US/UK - Return expectations for opportunistic real estate strategies targeting the UK and US may be too high, experts have warned.
Institutional capital has been raised by a number of opportunistic real estate fund managers on the promise of double digit returns from investing in highly discounted or distressed opportunities in both countries.
But Real Capital Analytics has warned that both the UK and US markets still have issues to resolve - such as lack of financing, low prospects for rent and occupancy growth - and that focusing on discounts to peak values, rather than future risks, could lead to disappointment.
"A great deal of opportunistic capital is being accumulated in the hopes of achieving outsized returns in the US and UK property markets," said RCA in a new Global Currents report.
"The huge price discounts available may seem enticing, but no matter how cheap an investment may appear, if prices don't rise, investors don't gain.
"With the US and UK economies still shedding jobs and with no solution to the debt problem in sight, it could be a long time before property prices head north again."
Spreads between property yields and risk-free rates have started to settle and they are highest in the UK and North America.
Spreads in Hong Kong, for example, have compressed significantly since the end of 2008, indicating that the Hong Kong market is a much safer bet for price appreciation than the UK or US, RCA concluded.
Meanwhile, finance and real estate experts from CB Richard Ellis have also questioned the wisdom of seeking double digit returns from UK real estate in the coming years.
Robin Hubbard, executive director at CBRE Finance, said prime assets in the UK, where yields are now seeing downward pressure, will not generate the sufficient internal rates of return for many opportunistic investors.
Non-prime assets were unlikely to provide double digit return opportunities either, given that the secondary market was expected to suffer further given the lack of financing and dire occupational outlook.

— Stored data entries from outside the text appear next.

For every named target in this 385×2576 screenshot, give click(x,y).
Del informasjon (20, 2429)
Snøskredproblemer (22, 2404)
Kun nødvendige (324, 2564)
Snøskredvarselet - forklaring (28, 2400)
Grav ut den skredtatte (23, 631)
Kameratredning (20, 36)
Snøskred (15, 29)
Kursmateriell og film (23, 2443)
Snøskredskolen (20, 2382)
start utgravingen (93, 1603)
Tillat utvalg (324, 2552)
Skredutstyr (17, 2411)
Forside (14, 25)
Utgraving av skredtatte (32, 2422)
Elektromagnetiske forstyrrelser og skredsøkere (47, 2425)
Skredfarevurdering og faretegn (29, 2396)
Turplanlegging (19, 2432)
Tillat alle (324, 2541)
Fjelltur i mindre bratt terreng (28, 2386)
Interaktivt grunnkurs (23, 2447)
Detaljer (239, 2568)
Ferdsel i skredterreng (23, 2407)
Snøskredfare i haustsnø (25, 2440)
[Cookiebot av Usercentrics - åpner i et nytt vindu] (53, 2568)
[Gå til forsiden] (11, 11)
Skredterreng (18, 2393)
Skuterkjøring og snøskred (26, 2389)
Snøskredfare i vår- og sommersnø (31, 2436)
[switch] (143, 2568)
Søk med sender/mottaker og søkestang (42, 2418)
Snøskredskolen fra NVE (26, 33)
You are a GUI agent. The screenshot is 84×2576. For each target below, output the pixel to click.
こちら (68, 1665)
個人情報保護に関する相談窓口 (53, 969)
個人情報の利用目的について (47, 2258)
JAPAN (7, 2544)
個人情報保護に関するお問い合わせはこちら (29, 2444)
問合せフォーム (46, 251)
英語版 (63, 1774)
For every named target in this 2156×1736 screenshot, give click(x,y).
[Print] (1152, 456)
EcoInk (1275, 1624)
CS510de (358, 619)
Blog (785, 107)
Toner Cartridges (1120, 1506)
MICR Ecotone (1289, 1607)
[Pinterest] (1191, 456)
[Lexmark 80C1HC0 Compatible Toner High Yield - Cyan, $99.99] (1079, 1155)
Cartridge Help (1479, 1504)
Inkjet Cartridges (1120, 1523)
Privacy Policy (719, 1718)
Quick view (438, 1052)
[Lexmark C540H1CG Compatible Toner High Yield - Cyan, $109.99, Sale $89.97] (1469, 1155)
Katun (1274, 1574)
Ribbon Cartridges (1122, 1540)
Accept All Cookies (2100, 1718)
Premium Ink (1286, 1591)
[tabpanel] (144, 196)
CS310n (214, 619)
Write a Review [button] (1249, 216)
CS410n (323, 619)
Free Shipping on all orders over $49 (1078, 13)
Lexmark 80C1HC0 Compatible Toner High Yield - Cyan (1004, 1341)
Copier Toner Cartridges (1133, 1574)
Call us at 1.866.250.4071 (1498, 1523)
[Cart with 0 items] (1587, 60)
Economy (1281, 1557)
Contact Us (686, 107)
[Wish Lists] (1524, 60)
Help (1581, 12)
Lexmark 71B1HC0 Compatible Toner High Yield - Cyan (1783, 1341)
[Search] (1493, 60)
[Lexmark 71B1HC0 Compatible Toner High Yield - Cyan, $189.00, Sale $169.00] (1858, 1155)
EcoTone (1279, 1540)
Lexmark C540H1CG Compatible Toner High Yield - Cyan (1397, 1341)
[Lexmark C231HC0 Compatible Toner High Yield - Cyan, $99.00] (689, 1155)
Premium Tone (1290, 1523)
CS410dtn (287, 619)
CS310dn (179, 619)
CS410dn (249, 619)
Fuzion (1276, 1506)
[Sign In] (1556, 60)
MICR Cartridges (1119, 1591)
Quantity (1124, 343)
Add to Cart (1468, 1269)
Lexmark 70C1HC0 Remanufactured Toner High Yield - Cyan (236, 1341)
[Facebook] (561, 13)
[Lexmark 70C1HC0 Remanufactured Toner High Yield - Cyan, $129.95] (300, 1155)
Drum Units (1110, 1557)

Nick Axford, EMEA head of research and consulting at CBRE, said there were a lot of fund managers looking to buy non-prime assets, in many cases to actively manage them and add value, and they would have difficulty pricing them in the current market.
He said scores of properties across the UK were "messy" properties, often near the end of tenant leases, in secondary locations or of poor quality, and pricing such assets depended on the medium-term outlook, which was not clear.
"Some of the return expectations out there will have to come down," he said.